Given that the options range from building from scratch (internally or outsourcing), buying and bending, integrating, choosing ‘best of breed’, a one-size-fits-all and finding a niche solution, the build issues centre on systems functionality (the ‘85 per cent problem’); systems integration (front-, middle- and back-end, reporting and disparate systems); and, data management.

Mr Paris said the major steps of business requirements and product evaluation should include a plan of product evaluation, identifying product requirements, request for vendor proposals (RFP), assessing vendor responses and product recommendation.

On a system requirements analysis, the key steps might encompass confirming project scope, identifying user needs, establishing requirements, analysing solution alternatives - prior to recommending the solution.


Points mean prizes

To arrive at a final decision on which vendor(s) and systems to deploy, PwC utilises sophisticated scoring cards (points and percentage) that mark the functionality of front-, middle- and back-office products, and offer point totals with/without vendor backgrounds.

Sample deliverables are performed for single platform and ‘best of breed;’ analysis. In terms of a data management programme, Mr Paris said this should address data acquisition, maintenance and distribution - with the people, technology and governance model being considered.

Mr Kennedy noted that among some of the “unique” features in his industry is the fact that many people in leadership positions do not fully understand the technology behind the business.

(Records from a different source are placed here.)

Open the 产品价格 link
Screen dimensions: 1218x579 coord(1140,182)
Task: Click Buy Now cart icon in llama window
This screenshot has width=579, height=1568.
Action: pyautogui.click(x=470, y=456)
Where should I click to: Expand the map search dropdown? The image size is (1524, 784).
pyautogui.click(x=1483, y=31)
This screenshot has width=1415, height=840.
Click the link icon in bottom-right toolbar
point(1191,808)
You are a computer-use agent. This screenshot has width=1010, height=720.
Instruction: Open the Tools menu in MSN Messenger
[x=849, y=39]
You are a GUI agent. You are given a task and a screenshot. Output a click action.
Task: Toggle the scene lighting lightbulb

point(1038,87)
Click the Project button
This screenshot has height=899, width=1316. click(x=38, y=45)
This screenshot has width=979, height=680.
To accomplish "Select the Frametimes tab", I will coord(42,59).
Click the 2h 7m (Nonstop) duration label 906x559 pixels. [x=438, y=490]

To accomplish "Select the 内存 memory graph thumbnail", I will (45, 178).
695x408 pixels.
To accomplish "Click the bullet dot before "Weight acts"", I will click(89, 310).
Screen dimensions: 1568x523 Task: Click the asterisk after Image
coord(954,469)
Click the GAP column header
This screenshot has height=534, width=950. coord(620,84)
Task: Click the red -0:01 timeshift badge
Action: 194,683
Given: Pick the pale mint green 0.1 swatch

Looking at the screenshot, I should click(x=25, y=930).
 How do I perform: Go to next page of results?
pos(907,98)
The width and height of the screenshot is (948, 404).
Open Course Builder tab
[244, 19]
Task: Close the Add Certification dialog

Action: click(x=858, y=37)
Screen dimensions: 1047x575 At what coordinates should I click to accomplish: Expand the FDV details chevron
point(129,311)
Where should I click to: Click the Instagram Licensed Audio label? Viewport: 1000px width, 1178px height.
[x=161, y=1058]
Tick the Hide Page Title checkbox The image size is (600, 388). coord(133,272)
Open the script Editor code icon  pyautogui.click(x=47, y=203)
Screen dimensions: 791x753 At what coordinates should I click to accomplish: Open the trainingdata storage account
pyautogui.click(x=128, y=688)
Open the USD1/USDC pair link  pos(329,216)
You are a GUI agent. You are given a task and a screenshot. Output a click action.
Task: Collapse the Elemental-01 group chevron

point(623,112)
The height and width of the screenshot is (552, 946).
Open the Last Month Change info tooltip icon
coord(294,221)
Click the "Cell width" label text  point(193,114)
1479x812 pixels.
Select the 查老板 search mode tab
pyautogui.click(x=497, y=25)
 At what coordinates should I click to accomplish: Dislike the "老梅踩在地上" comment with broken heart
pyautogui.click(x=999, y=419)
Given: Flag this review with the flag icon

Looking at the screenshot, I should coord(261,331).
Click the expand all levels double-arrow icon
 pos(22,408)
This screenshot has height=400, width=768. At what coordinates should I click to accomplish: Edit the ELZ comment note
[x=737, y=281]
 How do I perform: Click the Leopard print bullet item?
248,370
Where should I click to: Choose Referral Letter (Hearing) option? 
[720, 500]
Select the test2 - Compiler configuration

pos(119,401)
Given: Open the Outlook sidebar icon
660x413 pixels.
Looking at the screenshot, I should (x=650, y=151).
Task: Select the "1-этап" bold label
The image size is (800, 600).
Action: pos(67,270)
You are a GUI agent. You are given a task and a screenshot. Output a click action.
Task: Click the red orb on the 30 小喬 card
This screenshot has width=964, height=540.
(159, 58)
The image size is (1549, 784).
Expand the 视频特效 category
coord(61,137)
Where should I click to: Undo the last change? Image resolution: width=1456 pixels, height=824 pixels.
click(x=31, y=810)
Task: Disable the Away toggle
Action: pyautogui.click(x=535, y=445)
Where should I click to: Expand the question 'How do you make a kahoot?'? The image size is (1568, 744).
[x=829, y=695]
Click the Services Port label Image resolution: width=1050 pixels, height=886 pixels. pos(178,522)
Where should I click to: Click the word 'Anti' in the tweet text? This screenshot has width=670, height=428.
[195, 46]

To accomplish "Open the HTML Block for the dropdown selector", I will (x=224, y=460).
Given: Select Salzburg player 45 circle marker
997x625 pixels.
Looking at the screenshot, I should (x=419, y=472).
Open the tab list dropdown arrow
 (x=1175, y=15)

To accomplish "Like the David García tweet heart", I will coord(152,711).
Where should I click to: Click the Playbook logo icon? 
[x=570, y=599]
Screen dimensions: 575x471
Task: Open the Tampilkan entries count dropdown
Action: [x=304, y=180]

“They figure we can buy the stuff and someone else will take care of it.” Now more than ever the integration of IT with the business strategies needs to be “innovative”, he believed.

Citing the ‘Dirty Harry’ movie character Harry Callaghan, Mr Smith concluded that when deciding whether to buy or build: “A man’s got to know his limitations.” For some it might be a case of “close encounters of the fourth kind” when realising what they are up against.